福岡大大濠・毛利海大の10Kに屈するも随所に九州王者・大崎のすごみを発揮


毛利海大

 今大会は1回戦から数多くの好カードが実現していたが、その中の1つには福岡大大濠大崎の一戦は含まれている。九州大会決勝の再戦であり、そして福岡大大濠毛利 海大大崎坂本 安司の好投手を擁するチーム同士だからだ。

 2回、エラーで出塁した福岡大大濠5番・北島 瑞己などを塁において、8番・松尾 光気がセンターへ運ぶタイムリーで福岡大大濠が先制。試合を先に動かした。

 大崎は7回に7番・坂本 安司がタイムリーを放ち、2対1と1点差に迫ったが、あと一歩が届かず。両投手による投手戦は福岡大大濠大崎を2対1で下す形で再戦は幕を下ろした。
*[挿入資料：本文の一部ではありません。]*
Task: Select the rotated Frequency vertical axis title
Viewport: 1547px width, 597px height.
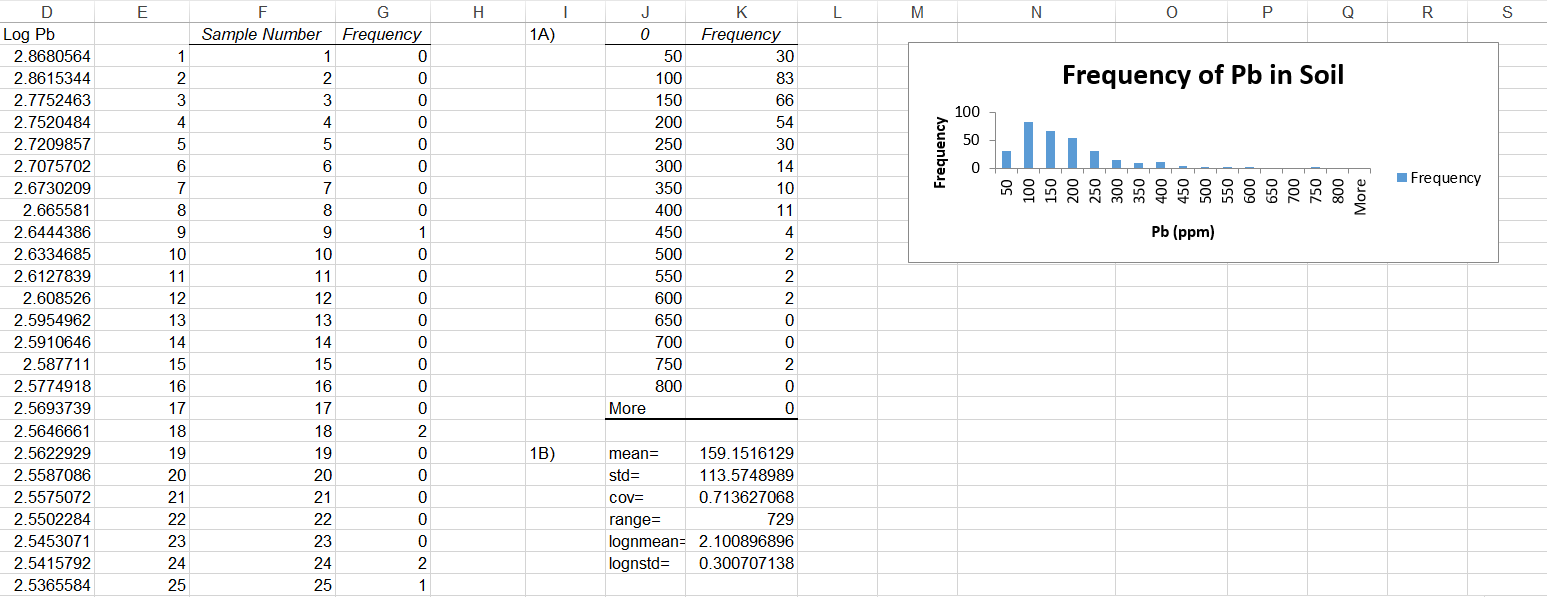Action: click(x=940, y=153)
 注目された一戦は期待通りの内容だったが、大崎はリベンジされる結果になった。しかし大崎・坂本の投球は全国の舞台でも輝いた。最速138キロのストレートに加えて、スライダーやツーシームと言った変化球のコントロールが良く、持ち前の安定感が光るバランスの良い試合を作れる投手だった。また失点した際はエラーこそ出たが、大崎全体の守備力も高くレベルの高いチームだったことも印象深い。1回表、一死一、三塁のピンチを処理が難しい打球から遊撃併殺に打ち取ったり、外野手が好捕したり、守備1つ1つに確かな鍛錬によって成り立っていると思わせるものだった。
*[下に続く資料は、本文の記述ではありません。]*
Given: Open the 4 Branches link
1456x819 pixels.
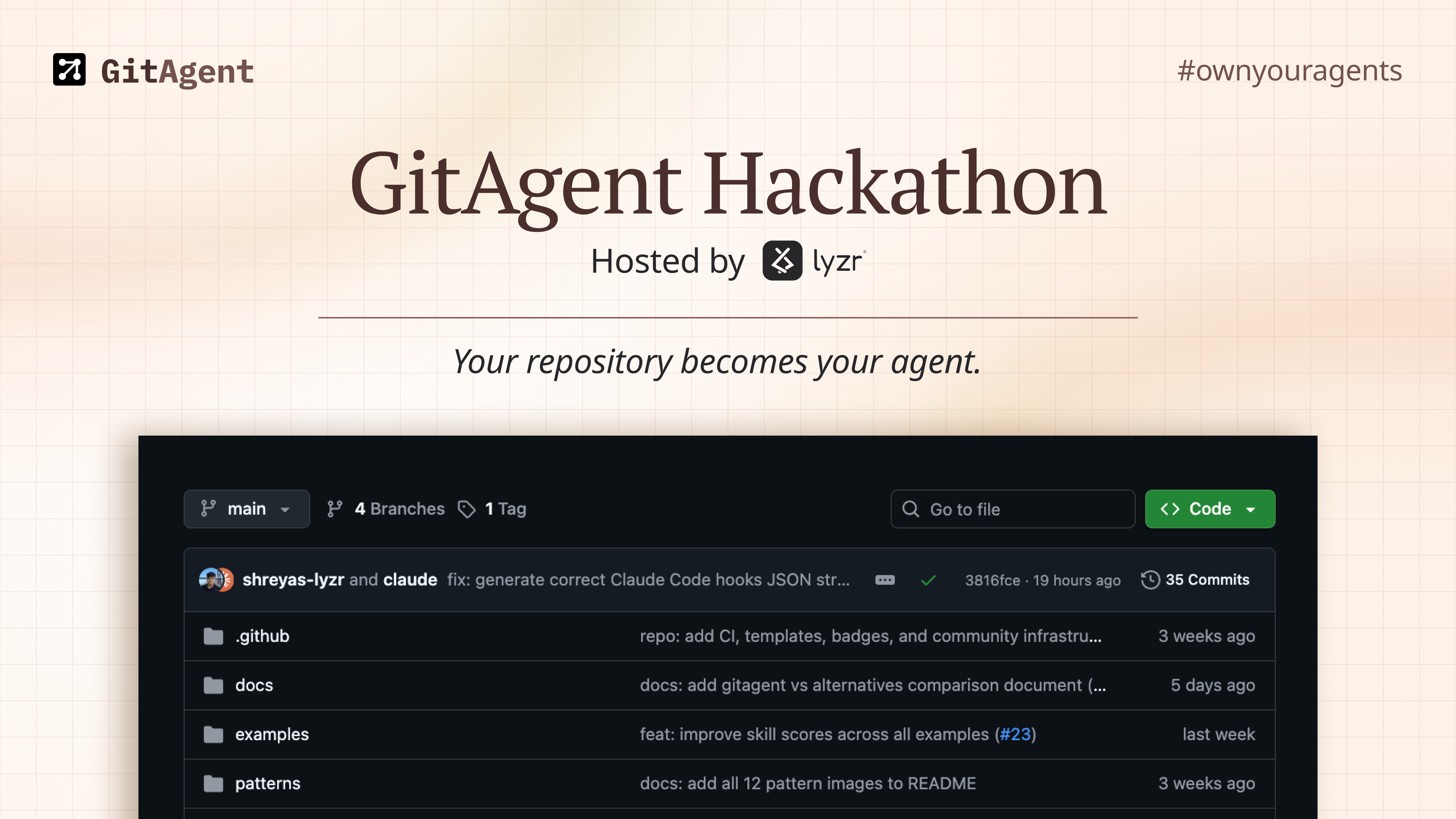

 しかし清水監督は守備に関しては「エラーも出ているのでまだまだです」と満足はいかない表情ではあったが、大崎の選手たちが守備面で大事にしているのは常に足を動かすこと。足を使って正面に入り、スローイングまで下半身を使って完結させる。大会前の練習でも甲子園だからといって特別な準備をせずに、普段通りのことを徹底する。「まだ一生懸命練習をすることが大事なので」とのことだが、当たり前なことを徹底することで、大崎の守備力は磨かれた。

 また完投した坂本に関しては「カット系が狙われて打たれてしまって。それでテンポができずにリズムができませんでしたね」と一言だけ清水監督は語ったが、坂本本人は自身の投球をこう振り返った。

 「カット系は狙われていたのですが、キレがなかったですし修正することが出来ませんでした。冬場にやってきたコントロールもまだまだでしたので、レベルを上げないといけないと思います」

 福岡大大濠サイドの選手たちに話を聞いても、「真っすぐのキレが一番だと思いますが、今日も出ていたと思います」(川上 陸斗)というコメントもあった。本人は課題を多く口にしているが、対戦相手は脅威を十分に感じていた。

 坂本は140キロという目標を掲げながら練習に取り組んできた。甲子園では目標には届かなかった。チームもほんの一瞬のスキを突かれ、勝利を届けられなかった。しかし初めての全国の舞台でインパクトを残した。もう一度甲子園に戻るため、再び離島から甲子園を目指して一歩ずつ進んでいく。